The title has come at a very opportune moment. Sindhu suffered two major defeats earlier at the Asian Games in Jeju and the Hong-Kong Open. Her opening matches in the Macau open were closely fought. However, she found her rhythm in the final stages and the victories started coming with lesser effort. Her semifinal win against Busanan Ongbumrungpan must have done her confidence good as she took the match comfortably in straight sets.

Kim Hyo Min: A Worthy Opponent

Ranked way lower than Sindhu at 91, Hyo Min has been exceptionally good through out the tournament. She beat a number of heavy weight contenders for the title on her way to the finale including China’s World No.19 Yu Sun. She’s being considered by many as the ‘next big thing’ in Badminton. However, the ‘almost-19’ shuttler has not won any tournaments so far in the senior circuit. Hyo Min put up a good fight against Sindhu but it was the Indian who emerged victorious in straight sets with a score of 21-12, 21-17.

Well Fought Finale

Sindhu’s start in the final against Hyo Min was again a bit nervy. She won the toss and served first but Hyo Min quickly picked up 3 points and Sindhu was down 0-3 before picking up a point to make it 1-3. Considerably taller than Hyo Min, she started her recovery from there. Hyo Min remained in the fight up until the match was still tied at 8-8. From there on, Sindhu got her groove going.

Contrasting Styles

Both shuttlers have different strength areas. Sindhu was the offensive one while Hyo Min was good at defense. Sindhu’s smashes were being taken well by Hyo Min but Sindhu mixed it well enough. She commanded from close to the net and continuously pushed Min back and forth the court. As a result, Sindhu won a series of points on unforced errors through the game. Hyo Min had nothing in her arsenal to counter Sindhu’s straight down-the-court smashes.

Sindhu took the first set comfortbaly with a score of 21-12.

While Sindhu dominated much of the second set too and took the fray 21-17, Hyo Min had definitely bettered her game from the first set. She showed real promise and troubled Sindhu with her cross-court smashes. Sindhu was a little fortunate as Hyo Min lacked accuracy and her returns went out of play too many times.

2014: An Year Of Highs And Surprises for Sindhu

Sindhu ended 2013 on a high by picking a win at the Macau Open Grand Prix. After that, she stayed out of action for 2014’s first half. She took the break to focus on representing India at the Commonwealth Games. Subsequently she won the bronze medal at the Glasgow  Commonwealth games but admitted that gold was for the taking. She lost to Mihelle Li of Canada in the semi-finals. Michelle Li went on to win the gold.

Later in August, Sindhu scripted history as she became first Indian to win two back-to-back medals in the BWF World Badminton Championships.

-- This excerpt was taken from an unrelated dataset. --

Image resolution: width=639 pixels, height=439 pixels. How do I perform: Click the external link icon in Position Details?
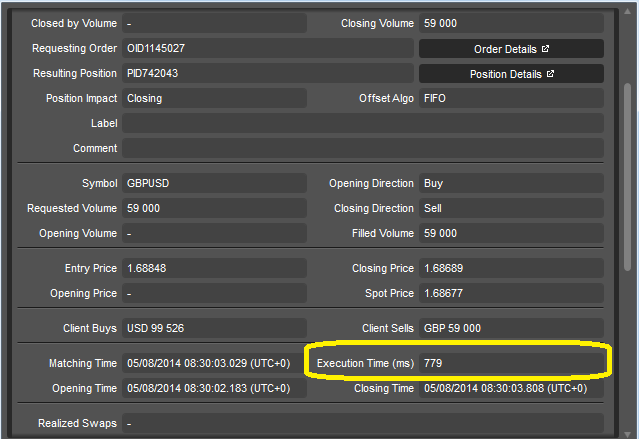click(x=550, y=74)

Both of her World Championship medals have been Bronze. Sindhu’s performance at the Championship was truly outstanding. On her way to the semi-finals, she ousted some big names. First, she defeated World Number 5 South Korean Bae Yeon Ju in the pre-quarters. In the quarters her performance was even better against World Number 2 Shixian Wang. After losing the first set, she showed a determined recovery and beat the Chinese 19-21,21-19,21-15 in a match that lasted over an hour. Spain’s Carolina Marin beat Sindhu in the semi finals and also won Gold.

September was disappointing for Sindhu as she crashed out in the round-of-16 of the Asian Games in Jeju,South Korea. She was defeated by the World Number 22 Bellaetrix Manuputty of Indonesia.

Suffering another setback, she was knocked out in the second round of the Hong-Kong Open in November. Nozomi Okuhara of Japan, ranked lesser than Sindhu, defeated her in a three-set match. Sindhu had only faced Okuhara once before in the Badminton Asia Youth U-19 Championships in 2012 where she had emerged as the winner. This time around she lost 17-21,21-13, 11-21 to the Japanese shuttler.

The Macau Open was her final competition of 2014 and she grabbed an important individual title here. All’s well that ends well and we hope Sindhu carries forward the winning momentum to 2015.